_SOURCE DATA_.
►

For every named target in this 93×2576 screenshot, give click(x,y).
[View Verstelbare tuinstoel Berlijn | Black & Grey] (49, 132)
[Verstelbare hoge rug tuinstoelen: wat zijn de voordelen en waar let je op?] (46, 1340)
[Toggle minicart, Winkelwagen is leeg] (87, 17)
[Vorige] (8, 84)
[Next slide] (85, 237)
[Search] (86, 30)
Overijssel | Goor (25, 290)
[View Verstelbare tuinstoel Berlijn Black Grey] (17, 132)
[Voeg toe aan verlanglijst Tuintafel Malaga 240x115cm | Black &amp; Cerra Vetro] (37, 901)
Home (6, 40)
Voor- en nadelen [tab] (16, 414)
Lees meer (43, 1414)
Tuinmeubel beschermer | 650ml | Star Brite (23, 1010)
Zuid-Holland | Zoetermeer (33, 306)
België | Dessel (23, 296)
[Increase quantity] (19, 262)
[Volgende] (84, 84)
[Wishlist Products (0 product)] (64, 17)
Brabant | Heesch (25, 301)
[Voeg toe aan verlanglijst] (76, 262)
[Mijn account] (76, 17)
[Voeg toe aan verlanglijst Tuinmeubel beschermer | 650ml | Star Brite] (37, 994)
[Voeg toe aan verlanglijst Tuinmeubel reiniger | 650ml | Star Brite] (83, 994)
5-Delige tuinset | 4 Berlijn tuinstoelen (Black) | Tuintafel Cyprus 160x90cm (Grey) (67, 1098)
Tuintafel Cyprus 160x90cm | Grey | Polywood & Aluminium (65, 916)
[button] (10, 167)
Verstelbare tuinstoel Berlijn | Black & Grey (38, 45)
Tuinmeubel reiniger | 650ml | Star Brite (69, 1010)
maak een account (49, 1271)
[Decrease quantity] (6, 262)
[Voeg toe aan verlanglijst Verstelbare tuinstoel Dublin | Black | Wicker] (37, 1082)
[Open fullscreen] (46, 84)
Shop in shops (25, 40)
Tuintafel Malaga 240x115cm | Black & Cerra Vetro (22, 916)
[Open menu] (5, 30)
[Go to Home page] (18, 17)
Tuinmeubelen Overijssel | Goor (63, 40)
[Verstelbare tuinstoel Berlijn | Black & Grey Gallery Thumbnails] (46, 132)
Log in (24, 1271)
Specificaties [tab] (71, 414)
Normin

◄

_TASK OBJECTIVE_. Give every entry in the listing above again, exactly as written.

_ANSWER SPACE_.
For every named target in this 93×2576 screenshot, give click(x,y).
[View Verstelbare tuinstoel Berlijn | Black & Grey] (49, 132)
[Verstelbare hoge rug tuinstoelen: wat zijn de voordelen en waar let je op?] (46, 1340)
[Toggle minicart, Winkelwagen is leeg] (87, 17)
[Vorige] (8, 84)
[Next slide] (85, 237)
[Search] (86, 30)
Overijssel | Goor (25, 290)
[View Verstelbare tuinstoel Berlijn Black Grey] (17, 132)
[Voeg toe aan verlanglijst Tuintafel Malaga 240x115cm | Black &amp; Cerra Vetro] (37, 901)
Home (6, 40)
Voor- en nadelen [tab] (16, 414)
Lees meer (43, 1414)
Tuinmeubel beschermer | 650ml | Star Brite (23, 1010)
Zuid-Holland | Zoetermeer (33, 306)
België | Dessel (23, 296)
[Increase quantity] (19, 262)
[Volgende] (84, 84)
[Wishlist Products (0 product)] (64, 17)
Brabant | Heesch (25, 301)
[Voeg toe aan verlanglijst] (76, 262)
[Mijn account] (76, 17)
[Voeg toe aan verlanglijst Tuinmeubel beschermer | 650ml | Star Brite] (37, 994)
[Voeg toe aan verlanglijst Tuinmeubel reiniger | 650ml | Star Brite] (83, 994)
5-Delige tuinset | 4 Berlijn tuinstoelen (Black) | Tuintafel Cyprus 160x90cm (Grey) (67, 1098)
Tuintafel Cyprus 160x90cm | Grey | Polywood & Aluminium (65, 916)
[button] (10, 167)
Verstelbare tuinstoel Berlijn | Black & Grey (38, 45)
Tuinmeubel reiniger | 650ml | Star Brite (69, 1010)
maak een account (49, 1271)
[Decrease quantity] (6, 262)
[Voeg toe aan verlanglijst Verstelbare tuinstoel Dublin | Black | Wicker] (37, 1082)
[Open fullscreen] (46, 84)
Shop in shops (25, 40)
Tuintafel Malaga 240x115cm | Black & Cerra Vetro (22, 916)
[Open menu] (5, 30)
[Go to Home page] (18, 17)
Tuinmeubelen Overijssel | Goor (63, 40)
[Verstelbare tuinstoel Berlijn | Black & Grey Gallery Thumbnails] (46, 132)
Log in (24, 1271)
Specificaties [tab] (71, 414)
Normin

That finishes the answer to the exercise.